Top of Information

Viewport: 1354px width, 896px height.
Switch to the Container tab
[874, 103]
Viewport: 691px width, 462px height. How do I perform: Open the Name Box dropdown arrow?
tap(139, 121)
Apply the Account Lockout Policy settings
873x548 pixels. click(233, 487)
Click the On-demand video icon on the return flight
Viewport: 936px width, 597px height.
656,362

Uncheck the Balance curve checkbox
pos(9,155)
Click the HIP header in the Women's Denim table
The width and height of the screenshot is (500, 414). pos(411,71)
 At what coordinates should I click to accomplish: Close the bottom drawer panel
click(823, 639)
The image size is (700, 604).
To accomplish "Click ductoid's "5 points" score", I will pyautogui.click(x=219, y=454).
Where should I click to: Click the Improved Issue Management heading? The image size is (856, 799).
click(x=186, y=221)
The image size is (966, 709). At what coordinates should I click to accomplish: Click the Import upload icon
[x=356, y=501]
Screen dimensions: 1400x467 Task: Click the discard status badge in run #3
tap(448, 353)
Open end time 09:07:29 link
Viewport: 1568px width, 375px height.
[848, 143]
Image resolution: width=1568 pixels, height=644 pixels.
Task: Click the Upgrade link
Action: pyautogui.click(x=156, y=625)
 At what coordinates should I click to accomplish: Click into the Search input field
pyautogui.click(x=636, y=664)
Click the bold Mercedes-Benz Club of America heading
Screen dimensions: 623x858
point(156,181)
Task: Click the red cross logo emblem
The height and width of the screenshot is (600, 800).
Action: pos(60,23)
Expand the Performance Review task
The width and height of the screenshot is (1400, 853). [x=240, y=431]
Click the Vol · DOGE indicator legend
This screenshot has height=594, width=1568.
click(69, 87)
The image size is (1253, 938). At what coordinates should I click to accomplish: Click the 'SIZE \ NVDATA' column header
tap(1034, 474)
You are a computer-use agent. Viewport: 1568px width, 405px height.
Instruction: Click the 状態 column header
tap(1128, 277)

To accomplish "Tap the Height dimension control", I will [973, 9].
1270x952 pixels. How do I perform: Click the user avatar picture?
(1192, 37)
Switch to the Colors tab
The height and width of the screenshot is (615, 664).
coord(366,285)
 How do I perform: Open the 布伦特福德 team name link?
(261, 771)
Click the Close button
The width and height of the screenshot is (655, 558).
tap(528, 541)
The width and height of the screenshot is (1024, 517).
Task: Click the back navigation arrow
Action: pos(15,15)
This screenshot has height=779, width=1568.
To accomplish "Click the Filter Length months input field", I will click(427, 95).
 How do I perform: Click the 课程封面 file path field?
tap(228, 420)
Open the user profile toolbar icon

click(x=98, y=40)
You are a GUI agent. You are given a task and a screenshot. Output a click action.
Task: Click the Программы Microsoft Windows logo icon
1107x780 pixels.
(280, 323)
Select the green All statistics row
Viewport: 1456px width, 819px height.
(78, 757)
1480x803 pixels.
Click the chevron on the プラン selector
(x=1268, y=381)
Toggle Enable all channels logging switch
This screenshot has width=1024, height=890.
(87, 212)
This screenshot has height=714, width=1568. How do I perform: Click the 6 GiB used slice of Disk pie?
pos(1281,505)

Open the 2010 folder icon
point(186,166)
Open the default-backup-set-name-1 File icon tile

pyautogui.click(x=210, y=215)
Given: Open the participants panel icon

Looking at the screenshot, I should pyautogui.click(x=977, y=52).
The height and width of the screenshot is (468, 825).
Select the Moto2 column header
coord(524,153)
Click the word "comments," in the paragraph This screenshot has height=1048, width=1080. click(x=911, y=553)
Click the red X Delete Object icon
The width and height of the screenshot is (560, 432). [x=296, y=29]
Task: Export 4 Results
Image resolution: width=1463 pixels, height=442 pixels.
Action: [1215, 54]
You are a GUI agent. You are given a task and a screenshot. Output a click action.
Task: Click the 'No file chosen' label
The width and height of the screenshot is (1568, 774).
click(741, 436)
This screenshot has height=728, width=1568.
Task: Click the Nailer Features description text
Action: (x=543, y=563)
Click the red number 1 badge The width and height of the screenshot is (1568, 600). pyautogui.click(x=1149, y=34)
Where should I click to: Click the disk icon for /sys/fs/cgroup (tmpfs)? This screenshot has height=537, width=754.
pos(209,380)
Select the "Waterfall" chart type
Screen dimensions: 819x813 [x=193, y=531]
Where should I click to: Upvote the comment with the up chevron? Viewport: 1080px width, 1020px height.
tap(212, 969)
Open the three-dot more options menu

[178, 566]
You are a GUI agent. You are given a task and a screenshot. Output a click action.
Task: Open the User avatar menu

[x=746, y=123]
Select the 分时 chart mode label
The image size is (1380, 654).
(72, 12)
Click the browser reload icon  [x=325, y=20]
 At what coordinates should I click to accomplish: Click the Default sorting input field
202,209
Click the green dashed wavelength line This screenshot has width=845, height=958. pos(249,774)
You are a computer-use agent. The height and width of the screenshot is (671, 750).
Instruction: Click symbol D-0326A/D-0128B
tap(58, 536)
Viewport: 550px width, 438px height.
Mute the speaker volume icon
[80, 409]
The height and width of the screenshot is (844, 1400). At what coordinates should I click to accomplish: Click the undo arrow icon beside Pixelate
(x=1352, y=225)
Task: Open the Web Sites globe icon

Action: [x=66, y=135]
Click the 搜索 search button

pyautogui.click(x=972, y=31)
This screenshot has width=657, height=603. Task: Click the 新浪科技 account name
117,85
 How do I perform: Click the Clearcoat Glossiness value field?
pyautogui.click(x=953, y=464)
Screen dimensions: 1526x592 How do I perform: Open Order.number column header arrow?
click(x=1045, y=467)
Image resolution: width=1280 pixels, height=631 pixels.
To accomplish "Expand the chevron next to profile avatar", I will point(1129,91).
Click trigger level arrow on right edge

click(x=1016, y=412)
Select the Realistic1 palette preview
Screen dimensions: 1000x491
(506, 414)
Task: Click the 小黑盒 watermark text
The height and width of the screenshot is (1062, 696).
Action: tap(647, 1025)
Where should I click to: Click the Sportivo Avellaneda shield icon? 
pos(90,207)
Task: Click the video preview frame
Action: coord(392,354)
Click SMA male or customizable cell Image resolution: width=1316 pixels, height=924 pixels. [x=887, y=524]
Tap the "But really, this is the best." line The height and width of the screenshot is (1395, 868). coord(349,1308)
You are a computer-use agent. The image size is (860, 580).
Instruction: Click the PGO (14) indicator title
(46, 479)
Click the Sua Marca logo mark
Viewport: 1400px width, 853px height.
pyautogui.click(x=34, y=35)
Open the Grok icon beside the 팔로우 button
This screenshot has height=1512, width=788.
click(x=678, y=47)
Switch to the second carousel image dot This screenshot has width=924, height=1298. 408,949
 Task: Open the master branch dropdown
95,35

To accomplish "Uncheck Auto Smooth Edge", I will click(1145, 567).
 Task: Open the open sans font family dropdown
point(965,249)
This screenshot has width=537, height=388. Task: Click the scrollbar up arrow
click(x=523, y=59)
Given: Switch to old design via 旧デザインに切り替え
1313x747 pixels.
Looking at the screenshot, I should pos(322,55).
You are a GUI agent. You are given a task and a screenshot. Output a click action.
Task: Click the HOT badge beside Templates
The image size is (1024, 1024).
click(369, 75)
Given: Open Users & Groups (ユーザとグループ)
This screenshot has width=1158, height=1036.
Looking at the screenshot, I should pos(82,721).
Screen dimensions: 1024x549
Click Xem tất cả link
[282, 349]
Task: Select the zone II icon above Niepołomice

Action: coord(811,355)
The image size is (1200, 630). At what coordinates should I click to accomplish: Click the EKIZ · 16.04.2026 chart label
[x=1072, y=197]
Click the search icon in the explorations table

Bottom of Information

§ **Task instructions**
The full set of entries must be restated exactly, with none omitted.

§ **Written reply**
Viewport: 1354px width, 896px height.
Switch to the Container tab
[874, 103]
Viewport: 691px width, 462px height. How do I perform: Open the Name Box dropdown arrow?
tap(139, 121)
Apply the Account Lockout Policy settings
873x548 pixels. click(233, 487)
Click the On-demand video icon on the return flight
Viewport: 936px width, 597px height.
656,362

Uncheck the Balance curve checkbox
pos(9,155)
Click the HIP header in the Women's Denim table
The width and height of the screenshot is (500, 414). pos(411,71)
 At what coordinates should I click to accomplish: Close the bottom drawer panel
click(823, 639)
The image size is (700, 604).
To accomplish "Click ductoid's "5 points" score", I will pyautogui.click(x=219, y=454).
Where should I click to: Click the Improved Issue Management heading? The image size is (856, 799).
click(x=186, y=221)
The image size is (966, 709). At what coordinates should I click to accomplish: Click the Import upload icon
[x=356, y=501]
Screen dimensions: 1400x467 Task: Click the discard status badge in run #3
tap(448, 353)
Open end time 09:07:29 link
Viewport: 1568px width, 375px height.
[848, 143]
Image resolution: width=1568 pixels, height=644 pixels.
Task: Click the Upgrade link
Action: pyautogui.click(x=156, y=625)
 At what coordinates should I click to accomplish: Click into the Search input field
pyautogui.click(x=636, y=664)
Click the bold Mercedes-Benz Club of America heading
Screen dimensions: 623x858
point(156,181)
Task: Click the red cross logo emblem
The height and width of the screenshot is (600, 800).
Action: pos(60,23)
Expand the Performance Review task
The width and height of the screenshot is (1400, 853). [x=240, y=431]
Click the Vol · DOGE indicator legend
This screenshot has height=594, width=1568.
click(69, 87)
The image size is (1253, 938). At what coordinates should I click to accomplish: Click the 'SIZE \ NVDATA' column header
tap(1034, 474)
You are a computer-use agent. Viewport: 1568px width, 405px height.
Instruction: Click the 状態 column header
tap(1128, 277)

To accomplish "Tap the Height dimension control", I will [973, 9].
1270x952 pixels. How do I perform: Click the user avatar picture?
(1192, 37)
Switch to the Colors tab
The height and width of the screenshot is (615, 664).
coord(366,285)
 How do I perform: Open the 布伦特福德 team name link?
(261, 771)
Click the Close button
The width and height of the screenshot is (655, 558).
tap(528, 541)
The width and height of the screenshot is (1024, 517).
Task: Click the back navigation arrow
Action: pos(15,15)
This screenshot has height=779, width=1568.
To accomplish "Click the Filter Length months input field", I will click(427, 95).
 How do I perform: Click the 课程封面 file path field?
tap(228, 420)
Open the user profile toolbar icon

click(x=98, y=40)
You are a GUI agent. You are given a task and a screenshot. Output a click action.
Task: Click the Программы Microsoft Windows logo icon
1107x780 pixels.
(280, 323)
Select the green All statistics row
Viewport: 1456px width, 819px height.
(78, 757)
1480x803 pixels.
Click the chevron on the プラン selector
(x=1268, y=381)
Toggle Enable all channels logging switch
This screenshot has width=1024, height=890.
(87, 212)
This screenshot has height=714, width=1568. How do I perform: Click the 6 GiB used slice of Disk pie?
pos(1281,505)

Open the 2010 folder icon
point(186,166)
Open the default-backup-set-name-1 File icon tile

pyautogui.click(x=210, y=215)
Given: Open the participants panel icon

Looking at the screenshot, I should pyautogui.click(x=977, y=52).
The height and width of the screenshot is (468, 825).
Select the Moto2 column header
coord(524,153)
Click the word "comments," in the paragraph This screenshot has height=1048, width=1080. click(x=911, y=553)
Click the red X Delete Object icon
The width and height of the screenshot is (560, 432). [x=296, y=29]
Task: Export 4 Results
Image resolution: width=1463 pixels, height=442 pixels.
Action: [1215, 54]
You are a GUI agent. You are given a task and a screenshot. Output a click action.
Task: Click the 'No file chosen' label
The width and height of the screenshot is (1568, 774).
click(741, 436)
This screenshot has height=728, width=1568.
Task: Click the Nailer Features description text
Action: (x=543, y=563)
Click the red number 1 badge The width and height of the screenshot is (1568, 600). pyautogui.click(x=1149, y=34)
Where should I click to: Click the disk icon for /sys/fs/cgroup (tmpfs)? This screenshot has height=537, width=754.
pos(209,380)
Select the "Waterfall" chart type
Screen dimensions: 819x813 [x=193, y=531]
Where should I click to: Upvote the comment with the up chevron? Viewport: 1080px width, 1020px height.
tap(212, 969)
Open the three-dot more options menu

[178, 566]
You are a GUI agent. You are given a task and a screenshot. Output a click action.
Task: Open the User avatar menu

[x=746, y=123]
Select the 分时 chart mode label
The image size is (1380, 654).
(72, 12)
Click the browser reload icon  [x=325, y=20]
 At what coordinates should I click to accomplish: Click the Default sorting input field
202,209
Click the green dashed wavelength line This screenshot has width=845, height=958. pos(249,774)
You are a computer-use agent. The height and width of the screenshot is (671, 750).
Instruction: Click symbol D-0326A/D-0128B
tap(58, 536)
Viewport: 550px width, 438px height.
Mute the speaker volume icon
[80, 409]
The height and width of the screenshot is (844, 1400). At what coordinates should I click to accomplish: Click the undo arrow icon beside Pixelate
(x=1352, y=225)
Task: Open the Web Sites globe icon

Action: [x=66, y=135]
Click the 搜索 search button

pyautogui.click(x=972, y=31)
This screenshot has width=657, height=603. Task: Click the 新浪科技 account name
117,85
 How do I perform: Click the Clearcoat Glossiness value field?
pyautogui.click(x=953, y=464)
Screen dimensions: 1526x592 How do I perform: Open Order.number column header arrow?
click(x=1045, y=467)
Image resolution: width=1280 pixels, height=631 pixels.
To accomplish "Expand the chevron next to profile avatar", I will point(1129,91).
Click trigger level arrow on right edge

click(x=1016, y=412)
Select the Realistic1 palette preview
Screen dimensions: 1000x491
(506, 414)
Task: Click the 小黑盒 watermark text
The height and width of the screenshot is (1062, 696).
Action: tap(647, 1025)
Where should I click to: Click the Sportivo Avellaneda shield icon? 
pos(90,207)
Task: Click the video preview frame
Action: coord(392,354)
Click SMA male or customizable cell Image resolution: width=1316 pixels, height=924 pixels. [x=887, y=524]
Tap the "But really, this is the best." line The height and width of the screenshot is (1395, 868). coord(349,1308)
You are a computer-use agent. The image size is (860, 580).
Instruction: Click the PGO (14) indicator title
(46, 479)
Click the Sua Marca logo mark
Viewport: 1400px width, 853px height.
pyautogui.click(x=34, y=35)
Open the Grok icon beside the 팔로우 button
This screenshot has height=1512, width=788.
click(x=678, y=47)
Switch to the second carousel image dot This screenshot has width=924, height=1298. 408,949
 Task: Open the master branch dropdown
95,35

To accomplish "Uncheck Auto Smooth Edge", I will click(1145, 567).
 Task: Open the open sans font family dropdown
point(965,249)
This screenshot has width=537, height=388. Task: Click the scrollbar up arrow
click(x=523, y=59)
Given: Switch to old design via 旧デザインに切り替え
1313x747 pixels.
Looking at the screenshot, I should pos(322,55).
You are a GUI agent. You are given a task and a screenshot. Output a click action.
Task: Click the HOT badge beside Templates
The image size is (1024, 1024).
click(369, 75)
Given: Open Users & Groups (ユーザとグループ)
This screenshot has width=1158, height=1036.
Looking at the screenshot, I should pos(82,721).
Screen dimensions: 1024x549
Click Xem tất cả link
[282, 349]
Task: Select the zone II icon above Niepołomice

Action: coord(811,355)
The image size is (1200, 630). At what coordinates should I click to accomplish: Click the EKIZ · 16.04.2026 chart label
[x=1072, y=197]
Click the search icon in the explorations table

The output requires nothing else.